Topic: Media Research Center
Yet another difference between my employer and those other guys: Media Matters gets upset when Chris Matthews makes sexist remarks about Hillary Clinton; the MRC gets upset when Matthews makes complementary remarks about her.
No, really. The folks at MRC clearly don't mind sexist remarks when made against liberals in general and Hillary in particular, to the point that they ridiculed Media Matters' highlighting of them. Tim Graham noted in a Jan. 17 NewsBusters post that Matthews "a few minutes trying to dig out with Media Matters and Hillary fans for saying she got where she is through her husband's wild sex life."
When Matthews finally did apologize, the MRC ridiculed that too. Geoffrey Dickens declared in a Jan. 17 NewsBusters post and Jan. 18 MRC CyberAlert item that Matthews was "bowing to pressure from liberal blogs, feminist groups and upper management" (shortened in the CyberAlert version to "left-wing groups") in "personally apologizing to Hillary Clinton."
Mark Finkelstein added: "Unlike the sensitive folks over at Media Matters, we NewsBusters are a relatively thick-skinned lot. And no one's ever confused me with Gloria Steinem. So we're not going to overreact to Willie Geist's comment this morning and demand a Matthewsesque mea culpa."

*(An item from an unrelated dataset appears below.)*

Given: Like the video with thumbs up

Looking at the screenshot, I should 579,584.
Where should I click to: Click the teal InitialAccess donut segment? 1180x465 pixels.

But say something nice about Hillary, and boy howdy! Scott Whitlock was offended in a Jan. 16 NewsBusters post (and Jan. 17 CyberAlert) that Matthews called a remark Hillary made "very Thatcher-ite."
Even though Brent Bozell and Co. presumably concur with Matthews' original sentiments -- as evidenced by its unbalanced hatred of Hillary and its attacks on everyone who says anything remotely nice about her -- they didn't run to his defense from the "pressure from left-wing groups." Perhaps that's because they have decided they have too much invested in branding Matthews as an unrepentant liberal (which itself contradicts its previous praise of Matthews for bashing the Clintons in the 1990s).